Stated exercise:
Reproduce every line of the material below verbatim, without altering any character.

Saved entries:
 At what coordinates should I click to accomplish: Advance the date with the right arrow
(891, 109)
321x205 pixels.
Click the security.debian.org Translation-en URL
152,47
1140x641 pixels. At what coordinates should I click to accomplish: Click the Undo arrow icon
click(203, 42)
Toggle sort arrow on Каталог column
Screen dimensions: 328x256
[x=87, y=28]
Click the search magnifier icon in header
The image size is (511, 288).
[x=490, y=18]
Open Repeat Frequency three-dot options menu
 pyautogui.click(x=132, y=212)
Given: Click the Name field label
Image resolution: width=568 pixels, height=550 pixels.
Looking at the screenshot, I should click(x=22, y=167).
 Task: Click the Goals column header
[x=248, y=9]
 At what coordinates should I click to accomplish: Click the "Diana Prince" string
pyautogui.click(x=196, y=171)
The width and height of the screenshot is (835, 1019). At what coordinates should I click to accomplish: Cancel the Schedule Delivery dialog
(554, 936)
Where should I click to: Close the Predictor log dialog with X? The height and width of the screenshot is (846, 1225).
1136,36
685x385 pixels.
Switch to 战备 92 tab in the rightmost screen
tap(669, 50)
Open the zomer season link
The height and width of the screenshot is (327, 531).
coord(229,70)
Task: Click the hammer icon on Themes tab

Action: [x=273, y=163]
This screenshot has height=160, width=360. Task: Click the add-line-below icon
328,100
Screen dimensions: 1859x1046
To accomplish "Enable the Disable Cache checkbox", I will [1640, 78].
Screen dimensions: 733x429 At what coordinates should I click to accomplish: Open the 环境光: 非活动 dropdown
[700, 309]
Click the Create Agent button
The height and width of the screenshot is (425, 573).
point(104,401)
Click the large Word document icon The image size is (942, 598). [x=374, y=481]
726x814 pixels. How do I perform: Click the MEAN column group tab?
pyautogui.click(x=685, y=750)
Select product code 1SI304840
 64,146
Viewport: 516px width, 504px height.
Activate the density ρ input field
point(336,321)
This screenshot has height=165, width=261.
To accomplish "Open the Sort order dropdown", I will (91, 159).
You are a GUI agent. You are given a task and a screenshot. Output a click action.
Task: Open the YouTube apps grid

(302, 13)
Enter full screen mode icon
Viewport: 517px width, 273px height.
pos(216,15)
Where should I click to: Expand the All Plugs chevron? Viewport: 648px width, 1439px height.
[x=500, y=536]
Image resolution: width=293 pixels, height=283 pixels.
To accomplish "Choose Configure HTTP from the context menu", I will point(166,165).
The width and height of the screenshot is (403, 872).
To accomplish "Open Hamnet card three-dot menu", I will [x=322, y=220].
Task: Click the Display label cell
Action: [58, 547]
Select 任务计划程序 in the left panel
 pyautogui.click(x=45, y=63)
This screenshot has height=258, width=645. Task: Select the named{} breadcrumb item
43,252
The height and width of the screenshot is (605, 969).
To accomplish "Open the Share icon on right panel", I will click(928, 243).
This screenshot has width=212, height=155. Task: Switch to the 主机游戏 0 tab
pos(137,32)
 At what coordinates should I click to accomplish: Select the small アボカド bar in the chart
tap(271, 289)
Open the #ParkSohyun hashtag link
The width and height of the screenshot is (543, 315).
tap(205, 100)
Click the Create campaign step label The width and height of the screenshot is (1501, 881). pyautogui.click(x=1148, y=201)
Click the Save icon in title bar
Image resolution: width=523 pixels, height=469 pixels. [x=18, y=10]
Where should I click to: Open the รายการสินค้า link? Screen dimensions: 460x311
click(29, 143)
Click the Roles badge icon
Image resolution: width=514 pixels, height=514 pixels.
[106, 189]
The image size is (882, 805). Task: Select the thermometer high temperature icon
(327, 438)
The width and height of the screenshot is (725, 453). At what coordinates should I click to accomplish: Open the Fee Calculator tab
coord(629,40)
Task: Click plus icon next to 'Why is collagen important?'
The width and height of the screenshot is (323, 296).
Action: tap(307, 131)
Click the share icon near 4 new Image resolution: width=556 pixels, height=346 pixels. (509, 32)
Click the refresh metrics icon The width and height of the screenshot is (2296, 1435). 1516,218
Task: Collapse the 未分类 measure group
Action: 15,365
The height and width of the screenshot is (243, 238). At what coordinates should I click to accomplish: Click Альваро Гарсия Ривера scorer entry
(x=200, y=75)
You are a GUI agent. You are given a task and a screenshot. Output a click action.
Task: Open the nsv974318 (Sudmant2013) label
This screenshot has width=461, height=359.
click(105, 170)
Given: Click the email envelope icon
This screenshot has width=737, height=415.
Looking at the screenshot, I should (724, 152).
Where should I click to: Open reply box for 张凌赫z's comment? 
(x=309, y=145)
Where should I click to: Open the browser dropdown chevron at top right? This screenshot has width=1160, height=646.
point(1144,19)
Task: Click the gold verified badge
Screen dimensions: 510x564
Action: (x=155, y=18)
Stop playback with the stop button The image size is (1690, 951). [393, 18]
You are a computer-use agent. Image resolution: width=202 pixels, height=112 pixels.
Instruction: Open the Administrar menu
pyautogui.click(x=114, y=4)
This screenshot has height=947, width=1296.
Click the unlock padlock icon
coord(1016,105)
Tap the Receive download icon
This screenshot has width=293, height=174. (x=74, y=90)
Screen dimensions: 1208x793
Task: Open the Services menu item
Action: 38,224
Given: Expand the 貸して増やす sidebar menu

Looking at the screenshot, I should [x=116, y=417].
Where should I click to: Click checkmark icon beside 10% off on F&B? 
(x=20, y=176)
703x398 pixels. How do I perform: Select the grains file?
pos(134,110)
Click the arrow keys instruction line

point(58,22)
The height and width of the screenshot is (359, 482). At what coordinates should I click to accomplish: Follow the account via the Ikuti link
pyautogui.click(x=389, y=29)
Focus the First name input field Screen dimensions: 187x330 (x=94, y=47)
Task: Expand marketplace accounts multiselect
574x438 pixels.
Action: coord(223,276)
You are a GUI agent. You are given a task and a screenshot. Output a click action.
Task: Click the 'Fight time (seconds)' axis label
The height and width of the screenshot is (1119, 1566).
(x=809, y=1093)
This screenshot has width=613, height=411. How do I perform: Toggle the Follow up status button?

Solution for this problem:
 At what coordinates should I click to accomplish: Advance the date with the right arrow
(891, 109)
321x205 pixels.
Click the security.debian.org Translation-en URL
152,47
1140x641 pixels. At what coordinates should I click to accomplish: Click the Undo arrow icon
click(203, 42)
Toggle sort arrow on Каталог column
Screen dimensions: 328x256
[x=87, y=28]
Click the search magnifier icon in header
The image size is (511, 288).
[x=490, y=18]
Open Repeat Frequency three-dot options menu
 pyautogui.click(x=132, y=212)
Given: Click the Name field label
Image resolution: width=568 pixels, height=550 pixels.
Looking at the screenshot, I should click(x=22, y=167).
 Task: Click the Goals column header
[x=248, y=9]
 At what coordinates should I click to accomplish: Click the "Diana Prince" string
pyautogui.click(x=196, y=171)
The width and height of the screenshot is (835, 1019). At what coordinates should I click to accomplish: Cancel the Schedule Delivery dialog
(554, 936)
Where should I click to: Close the Predictor log dialog with X? The height and width of the screenshot is (846, 1225).
1136,36
685x385 pixels.
Switch to 战备 92 tab in the rightmost screen
tap(669, 50)
Open the zomer season link
The height and width of the screenshot is (327, 531).
coord(229,70)
Task: Click the hammer icon on Themes tab

Action: [x=273, y=163]
This screenshot has height=160, width=360. Task: Click the add-line-below icon
328,100
Screen dimensions: 1859x1046
To accomplish "Enable the Disable Cache checkbox", I will [1640, 78].
Screen dimensions: 733x429 At what coordinates should I click to accomplish: Open the 环境光: 非活动 dropdown
[700, 309]
Click the Create Agent button
The height and width of the screenshot is (425, 573).
point(104,401)
Click the large Word document icon The image size is (942, 598). [x=374, y=481]
726x814 pixels. How do I perform: Click the MEAN column group tab?
pyautogui.click(x=685, y=750)
Select product code 1SI304840
 64,146
Viewport: 516px width, 504px height.
Activate the density ρ input field
point(336,321)
This screenshot has height=165, width=261.
To accomplish "Open the Sort order dropdown", I will (91, 159).
You are a GUI agent. You are given a task and a screenshot. Output a click action.
Task: Open the YouTube apps grid

(302, 13)
Enter full screen mode icon
Viewport: 517px width, 273px height.
pos(216,15)
Where should I click to: Expand the All Plugs chevron? Viewport: 648px width, 1439px height.
[x=500, y=536]
Image resolution: width=293 pixels, height=283 pixels.
To accomplish "Choose Configure HTTP from the context menu", I will point(166,165).
The width and height of the screenshot is (403, 872).
To accomplish "Open Hamnet card three-dot menu", I will [x=322, y=220].
Task: Click the Display label cell
Action: [58, 547]
Select 任务计划程序 in the left panel
 pyautogui.click(x=45, y=63)
This screenshot has height=258, width=645. Task: Select the named{} breadcrumb item
43,252
The height and width of the screenshot is (605, 969).
To accomplish "Open the Share icon on right panel", I will click(928, 243).
This screenshot has width=212, height=155. Task: Switch to the 主机游戏 0 tab
pos(137,32)
 At what coordinates should I click to accomplish: Select the small アボカド bar in the chart
tap(271, 289)
Open the #ParkSohyun hashtag link
The width and height of the screenshot is (543, 315).
tap(205, 100)
Click the Create campaign step label The width and height of the screenshot is (1501, 881). pyautogui.click(x=1148, y=201)
Click the Save icon in title bar
Image resolution: width=523 pixels, height=469 pixels. [x=18, y=10]
Where should I click to: Open the รายการสินค้า link? Screen dimensions: 460x311
click(29, 143)
Click the Roles badge icon
Image resolution: width=514 pixels, height=514 pixels.
[106, 189]
The image size is (882, 805). Task: Select the thermometer high temperature icon
(327, 438)
The width and height of the screenshot is (725, 453). At what coordinates should I click to accomplish: Open the Fee Calculator tab
coord(629,40)
Task: Click plus icon next to 'Why is collagen important?'
The width and height of the screenshot is (323, 296).
Action: tap(307, 131)
Click the share icon near 4 new Image resolution: width=556 pixels, height=346 pixels. (509, 32)
Click the refresh metrics icon The width and height of the screenshot is (2296, 1435). 1516,218
Task: Collapse the 未分类 measure group
Action: 15,365
The height and width of the screenshot is (243, 238). At what coordinates should I click to accomplish: Click Альваро Гарсия Ривера scorer entry
(x=200, y=75)
You are a GUI agent. You are given a task and a screenshot. Output a click action.
Task: Open the nsv974318 (Sudmant2013) label
This screenshot has width=461, height=359.
click(105, 170)
Given: Click the email envelope icon
This screenshot has width=737, height=415.
Looking at the screenshot, I should (724, 152).
Where should I click to: Open reply box for 张凌赫z's comment? 
(x=309, y=145)
Where should I click to: Open the browser dropdown chevron at top right? This screenshot has width=1160, height=646.
point(1144,19)
Task: Click the gold verified badge
Screen dimensions: 510x564
Action: (x=155, y=18)
Stop playback with the stop button The image size is (1690, 951). [393, 18]
You are a computer-use agent. Image resolution: width=202 pixels, height=112 pixels.
Instruction: Open the Administrar menu
pyautogui.click(x=114, y=4)
This screenshot has height=947, width=1296.
Click the unlock padlock icon
coord(1016,105)
Tap the Receive download icon
This screenshot has width=293, height=174. (x=74, y=90)
Screen dimensions: 1208x793
Task: Open the Services menu item
Action: 38,224
Given: Expand the 貸して増やす sidebar menu

Looking at the screenshot, I should [x=116, y=417].
Where should I click to: Click checkmark icon beside 10% off on F&B? 
(x=20, y=176)
703x398 pixels. How do I perform: Select the grains file?
pos(134,110)
Click the arrow keys instruction line

point(58,22)
The height and width of the screenshot is (359, 482). At what coordinates should I click to accomplish: Follow the account via the Ikuti link
pyautogui.click(x=389, y=29)
Focus the First name input field Screen dimensions: 187x330 (x=94, y=47)
Task: Expand marketplace accounts multiselect
574x438 pixels.
Action: coord(223,276)
You are a GUI agent. You are given a task and a screenshot. Output a click action.
Task: Click the 'Fight time (seconds)' axis label
The height and width of the screenshot is (1119, 1566).
(x=809, y=1093)
This screenshot has width=613, height=411. How do I perform: Toggle the Follow up status button?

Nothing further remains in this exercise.